Monitoring and Health

View as Markdown

This page covers monitoring and health workflows for NICo sites after deployment: hardware health, DPU health, aggregate host health, health overrides, Prometheus scraping, Grafana dashboards, and Loki queries.

Use aggregate host health as the starting point for operational decisions. NICo combines hardware health, DPU health, validation and discovery checks, rack health, and health overrides into a single host-level result. Component health explains which source is responsible for the aggregate result.

Use this page as the entry point for health triage. It gives the primary inspection path, commands, metrics, dashboards, and log queries needed to start an investigation. For subsystem-specific behavior, follow the linked hardware, DPU, health aggregation, and classification references rather than treating this page as a replacement for those manuals.

For reference, see:

Health Sources

NICo builds health from health reports. A health report contains successes and alerts from a reporting source. Common health sources are:

SourceWhat it reports
Hardware healthBMC and Redfish hardware state, including sensors, chassis status, and leak-related signals when configured.
DPU agentDPU service health, DPU networking health, BGP state, DHCP service health, and agent heartbeat.
Validation and discoverySKU validation, host validation, endpoint discovery, and inventory checks.
Rack healthRack-level health input when rack health reporting is configured.
Health overridesManual or service-created health reports used for maintenance, repair, validation, or other controlled workflows.

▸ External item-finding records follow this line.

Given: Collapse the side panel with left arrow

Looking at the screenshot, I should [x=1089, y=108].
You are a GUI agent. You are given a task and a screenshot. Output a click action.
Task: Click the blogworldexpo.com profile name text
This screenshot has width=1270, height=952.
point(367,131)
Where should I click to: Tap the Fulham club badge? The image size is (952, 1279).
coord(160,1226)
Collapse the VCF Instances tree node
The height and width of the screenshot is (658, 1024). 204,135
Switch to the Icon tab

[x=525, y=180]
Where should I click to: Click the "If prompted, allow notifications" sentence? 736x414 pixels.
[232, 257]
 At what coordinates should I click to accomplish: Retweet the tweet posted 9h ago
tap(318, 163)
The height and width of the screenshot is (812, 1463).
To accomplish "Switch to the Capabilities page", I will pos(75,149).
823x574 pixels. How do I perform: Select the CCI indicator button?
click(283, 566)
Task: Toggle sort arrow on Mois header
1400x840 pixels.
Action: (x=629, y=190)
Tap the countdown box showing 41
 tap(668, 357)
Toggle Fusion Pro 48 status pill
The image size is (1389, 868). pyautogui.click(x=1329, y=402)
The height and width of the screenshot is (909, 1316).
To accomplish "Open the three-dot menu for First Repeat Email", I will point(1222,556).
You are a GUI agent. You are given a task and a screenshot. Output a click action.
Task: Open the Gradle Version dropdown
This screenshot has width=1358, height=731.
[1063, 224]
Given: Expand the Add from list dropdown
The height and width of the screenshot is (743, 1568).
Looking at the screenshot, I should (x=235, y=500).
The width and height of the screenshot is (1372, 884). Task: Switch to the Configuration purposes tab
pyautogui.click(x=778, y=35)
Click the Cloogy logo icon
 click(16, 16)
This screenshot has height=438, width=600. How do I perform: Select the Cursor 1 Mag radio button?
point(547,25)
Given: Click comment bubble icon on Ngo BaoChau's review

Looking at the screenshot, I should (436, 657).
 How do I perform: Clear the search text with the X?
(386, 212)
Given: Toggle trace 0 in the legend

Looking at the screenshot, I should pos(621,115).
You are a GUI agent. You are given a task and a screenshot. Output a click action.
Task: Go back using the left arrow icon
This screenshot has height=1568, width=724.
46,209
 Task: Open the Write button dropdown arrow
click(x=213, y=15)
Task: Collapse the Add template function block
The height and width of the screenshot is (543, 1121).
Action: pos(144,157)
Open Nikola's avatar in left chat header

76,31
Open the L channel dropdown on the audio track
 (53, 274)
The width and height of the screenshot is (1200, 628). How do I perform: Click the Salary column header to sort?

Each alert has an ID, an optional target, a message, a start time, and one or more classifications. Classifications define operational impact. For example, PreventAllocations blocks new allocations while the alert is active, and ExcludeFromStateMachineSla excludes the host from state-machine SLA evaluation.

Hardware Health Monitoring

NICo monitors hardware through the hardware health service. The Helm chart is nico-hardware-health.

The service discovers BMC endpoints from NICo and queries them through Redfish. It monitors host BMCs, DPU BMCs, and configured switch or power-shelf BMCs. The primary monitoring path is sensor collection. Additional collectors can gather firmware, log, NMX-T, NVUE REST, and leak-related data when configured.

Helm Configuration

Enable hardware health in Helm values:

1nico-hardware-health:
2 enabled: true

Enable metrics scraping with its ServiceMonitor:

1nico-hardware-health:
2 enabled: true
3 replicas: 1
4
5 serviceMonitor:
6 enabled: true
7 interval: 30s
8 scrapeTimeout: 25s

By default, the chart exposes hardware health metrics on port 9009. Log collection is disabled by default:

1env:
2 NICO_HEALTH__COLLECTORS__LOGS__ENABLED: "false"

Enable log collection only through the target site’s deployment values.

Hardware Health Service Configuration

The hardware health service config example, crates/health/example/config.example.toml, documents endpoint discovery, sinks, rate limits, collectors, processors, and metrics.

Production endpoint discovery uses the NICo API source. The checked-in hardware-health example config currently names that source [endpoint_sources.nico_api]:

1[endpoint_sources.nico_api]
2root_ca = "/var/run/secrets/spiffe.io/ca.crt"
3client_cert = "/var/run/secrets/spiffe.io/tls.crt"
4client_key = "/var/run/secrets/spiffe.io/tls.key"
5api_url = "https://nico-api.forge-system.svc.cluster.local:1079"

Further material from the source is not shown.